Telling the most delightful dystopian tale you’ll ever see, the story follows everyday nobody Emmet who wholeheartedly believes—as per the Oscar-nominated song—that Everything is Awesome. When the city’s leader, Lord Business, threatens to glue everything in place, Emmet’s eyes are forced wide open as he’s thrusted into different LEGO worlds and meets other LEGO people like Batman, C-3PO, and Abraham Lincoln.
Parental guidance recommended for kids aged 5 to 7 due to violence and scary scenes.

The Penguins of Madagascar
Watch on Prime VideoThe best and funniest Madagascar movie is this underappreciated spinoff. I will not accept any counterarguments at this time.
After being side characters in the other films and embarking on more missions in their own TV show, the gang of spy-wannabe penguins got the secret agent blockbuster they deserved. There’s a proper story ‘n’ all, but really, the film’s out to make you laugh, which it does in hearty doses. Includes a perfectly voice cast John Malkovich as an angry octopus, an hilarious cameo from Werner Herzog as a heartless documentarian, and a Mission: Impossible-worthy skydive oner.
Parental guidance recommended for kids aged 5 to 7 due to violence and scary scenes.

Smallfoot
Watch on Prime VideoThis is an interesting one. On the surface, Warner Bros’ 2018 rib-tickler seems pretty straightforward. The script-flipping story sees a yeti search for an elusive creature known as a ‘human’. When he makes this profound discovery, he brings the frightened lad back to his community of non-believers. It’s a fun, funny premise that allows the animators to run pretty loose on the physical gags.
But underneath the non-stop yucks lies a surprisingly smart story about disinformation, corrupted power structures, and false prophets who supress knowledge to keep a status quo that keep them on top. I’m not kidding you. The film’s really that deep. It just also happens to hold an absolute arsenal of slapstick comedy.
Parental guidance recommended for children between the ages of 5-8 due to scary scenes, violence and language.

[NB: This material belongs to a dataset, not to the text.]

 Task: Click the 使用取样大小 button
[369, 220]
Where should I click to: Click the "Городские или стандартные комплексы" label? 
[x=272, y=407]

Teenage Mutant Ninja Turtles
Watch on Prime VideoThose heroes in a half shell have always been popular since their meteoric rise in the 1980s among the Saturday Morning crowd. For any TMNT fan in the household, no matter how old, this live-action feature film is worthy of a (re)watch. Especially for the mightily impressive stunt work done by those stunt people donning Jim Henson’s rubbery animatronic turtle suits.
Dark in both the literal and thematic sense, this origin story shows how the four ninja turtle brothers became underground heroes for NYC under the guidance of their mutant rat karate father Master Splinter. Yes, that all sounds insane when you read it out loud, but the film stays straight-faced about the dangers of a crime-riddled city and the beating heart of a strong brotherhood. Somehow, it all works, even if this one doesn’t have Ninja Rap.
Parental guidance recommended, particularly for younger children, due to scary scenes and violence. Not recommended for children under 8.

Where the Wild Things Are
Watch on Prime VideoIn between his two Charlie Kaufman films (Being John Malkovich, Adaptation.) and Oscar-winning AI romance Her, filmmaker Spike Jonze pulled off a one-of-a-kind adaptation of Maurice Sendak’s beloved children’s book Where the Wild Things Are. The original’s simple story about a boy’s imaginary escape to a playful monster island before bedtime becomes something emotionally deeper with this soulful take.
The film’s grounded opening presents a wounded Max, who viciously lashes out at his mother and runs away. When he finds himself in a wild new world (populated with monsters rendered superbly using both CG and practical effects), Max relishes in being unleashed. But what first seems like absolute freedom with new friends eventually turns into an emotional unravelling for a boy who doesn’t want to—but must—grow up.
Parental guidance recommended for children aged 9-11 due to scary scenes and violence.